■ About this task ■
Isolate every line in the records below with "blue" in it.

[Saved data entries]
#####
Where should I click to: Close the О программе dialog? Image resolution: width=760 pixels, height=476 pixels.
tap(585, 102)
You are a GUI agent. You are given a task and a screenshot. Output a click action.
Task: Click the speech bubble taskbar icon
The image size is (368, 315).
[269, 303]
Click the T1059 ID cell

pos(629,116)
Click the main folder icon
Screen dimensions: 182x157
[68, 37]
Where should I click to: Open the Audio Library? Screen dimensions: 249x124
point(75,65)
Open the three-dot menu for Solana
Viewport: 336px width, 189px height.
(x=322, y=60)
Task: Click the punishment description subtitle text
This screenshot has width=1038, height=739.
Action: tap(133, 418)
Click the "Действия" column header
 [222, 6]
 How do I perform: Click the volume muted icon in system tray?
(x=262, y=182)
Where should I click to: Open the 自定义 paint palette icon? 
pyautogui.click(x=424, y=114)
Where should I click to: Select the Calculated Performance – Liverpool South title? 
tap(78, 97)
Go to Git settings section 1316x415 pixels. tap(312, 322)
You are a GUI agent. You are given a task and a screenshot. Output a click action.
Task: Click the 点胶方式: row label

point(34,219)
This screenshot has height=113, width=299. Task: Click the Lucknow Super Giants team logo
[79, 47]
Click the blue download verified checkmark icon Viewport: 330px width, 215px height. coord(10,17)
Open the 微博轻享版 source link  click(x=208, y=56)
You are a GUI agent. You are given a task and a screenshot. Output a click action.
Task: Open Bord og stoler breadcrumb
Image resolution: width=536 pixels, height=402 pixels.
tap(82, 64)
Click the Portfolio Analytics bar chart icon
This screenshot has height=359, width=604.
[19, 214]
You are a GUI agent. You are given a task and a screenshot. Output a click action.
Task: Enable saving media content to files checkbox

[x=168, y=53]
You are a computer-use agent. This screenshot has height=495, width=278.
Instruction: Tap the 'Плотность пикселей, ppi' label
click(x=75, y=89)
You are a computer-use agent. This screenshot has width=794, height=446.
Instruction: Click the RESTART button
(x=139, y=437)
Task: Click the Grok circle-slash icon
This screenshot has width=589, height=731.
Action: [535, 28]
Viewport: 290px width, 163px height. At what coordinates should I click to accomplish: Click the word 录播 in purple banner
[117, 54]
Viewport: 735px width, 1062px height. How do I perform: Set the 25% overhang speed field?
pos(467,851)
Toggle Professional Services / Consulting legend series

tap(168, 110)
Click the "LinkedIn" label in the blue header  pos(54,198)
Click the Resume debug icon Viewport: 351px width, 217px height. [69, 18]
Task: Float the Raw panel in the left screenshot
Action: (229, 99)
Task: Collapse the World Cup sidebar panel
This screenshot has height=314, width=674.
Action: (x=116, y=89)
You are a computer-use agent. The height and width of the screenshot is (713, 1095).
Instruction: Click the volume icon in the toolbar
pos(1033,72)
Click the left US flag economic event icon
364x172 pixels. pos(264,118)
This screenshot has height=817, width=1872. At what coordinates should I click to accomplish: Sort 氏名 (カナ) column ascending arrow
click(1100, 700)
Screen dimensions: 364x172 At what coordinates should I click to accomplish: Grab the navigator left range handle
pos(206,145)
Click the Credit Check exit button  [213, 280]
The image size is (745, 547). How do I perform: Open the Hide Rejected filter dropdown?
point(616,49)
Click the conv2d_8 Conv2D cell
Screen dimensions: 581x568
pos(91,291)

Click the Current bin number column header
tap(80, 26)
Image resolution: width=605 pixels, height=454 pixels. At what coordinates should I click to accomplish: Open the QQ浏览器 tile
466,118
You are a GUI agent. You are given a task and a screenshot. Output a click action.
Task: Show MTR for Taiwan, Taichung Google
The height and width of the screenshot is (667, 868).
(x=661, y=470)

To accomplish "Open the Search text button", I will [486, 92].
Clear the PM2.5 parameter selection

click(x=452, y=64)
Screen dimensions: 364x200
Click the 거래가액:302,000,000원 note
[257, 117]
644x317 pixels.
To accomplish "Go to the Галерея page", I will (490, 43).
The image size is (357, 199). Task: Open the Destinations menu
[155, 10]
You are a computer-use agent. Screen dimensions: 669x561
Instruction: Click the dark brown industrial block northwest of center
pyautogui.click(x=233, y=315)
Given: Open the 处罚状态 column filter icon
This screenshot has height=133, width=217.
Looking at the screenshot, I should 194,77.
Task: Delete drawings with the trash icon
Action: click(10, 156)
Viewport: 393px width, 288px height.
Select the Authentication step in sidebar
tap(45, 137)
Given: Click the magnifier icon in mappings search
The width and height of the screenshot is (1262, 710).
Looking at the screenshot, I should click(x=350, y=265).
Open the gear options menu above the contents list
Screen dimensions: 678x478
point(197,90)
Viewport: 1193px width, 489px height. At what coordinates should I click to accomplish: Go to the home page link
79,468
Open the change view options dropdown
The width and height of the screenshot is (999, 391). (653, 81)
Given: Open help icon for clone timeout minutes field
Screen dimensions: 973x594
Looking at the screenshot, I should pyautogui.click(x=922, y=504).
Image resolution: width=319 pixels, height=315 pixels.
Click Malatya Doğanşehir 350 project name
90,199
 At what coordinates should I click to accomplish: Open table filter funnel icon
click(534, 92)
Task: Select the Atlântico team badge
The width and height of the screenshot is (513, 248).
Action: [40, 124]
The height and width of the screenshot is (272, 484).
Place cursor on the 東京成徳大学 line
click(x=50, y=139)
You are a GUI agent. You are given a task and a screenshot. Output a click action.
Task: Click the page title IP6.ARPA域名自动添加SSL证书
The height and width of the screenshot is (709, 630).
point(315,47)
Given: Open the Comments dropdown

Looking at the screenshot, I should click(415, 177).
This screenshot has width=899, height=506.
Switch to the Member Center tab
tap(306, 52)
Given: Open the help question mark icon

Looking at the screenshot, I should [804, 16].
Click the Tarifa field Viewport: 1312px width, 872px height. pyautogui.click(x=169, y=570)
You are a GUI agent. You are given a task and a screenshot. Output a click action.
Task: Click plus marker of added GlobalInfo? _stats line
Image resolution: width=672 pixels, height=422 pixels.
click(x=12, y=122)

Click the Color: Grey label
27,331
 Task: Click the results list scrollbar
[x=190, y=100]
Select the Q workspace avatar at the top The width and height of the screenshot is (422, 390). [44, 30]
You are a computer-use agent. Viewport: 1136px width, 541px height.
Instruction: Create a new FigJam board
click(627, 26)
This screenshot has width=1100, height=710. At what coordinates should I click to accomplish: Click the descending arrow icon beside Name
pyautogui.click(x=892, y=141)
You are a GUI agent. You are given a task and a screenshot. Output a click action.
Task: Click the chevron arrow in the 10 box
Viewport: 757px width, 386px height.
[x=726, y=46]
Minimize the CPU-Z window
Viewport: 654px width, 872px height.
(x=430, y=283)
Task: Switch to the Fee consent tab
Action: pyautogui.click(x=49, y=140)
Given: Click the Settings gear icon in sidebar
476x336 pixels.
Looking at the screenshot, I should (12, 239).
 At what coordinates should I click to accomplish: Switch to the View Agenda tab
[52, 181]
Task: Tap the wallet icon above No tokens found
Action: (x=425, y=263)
#####
■ Answer space ■
Click the blue download verified checkmark icon Viewport: 330px width, 215px height. coord(10,17)
Click the "LinkedIn" label in the blue header  pos(54,198)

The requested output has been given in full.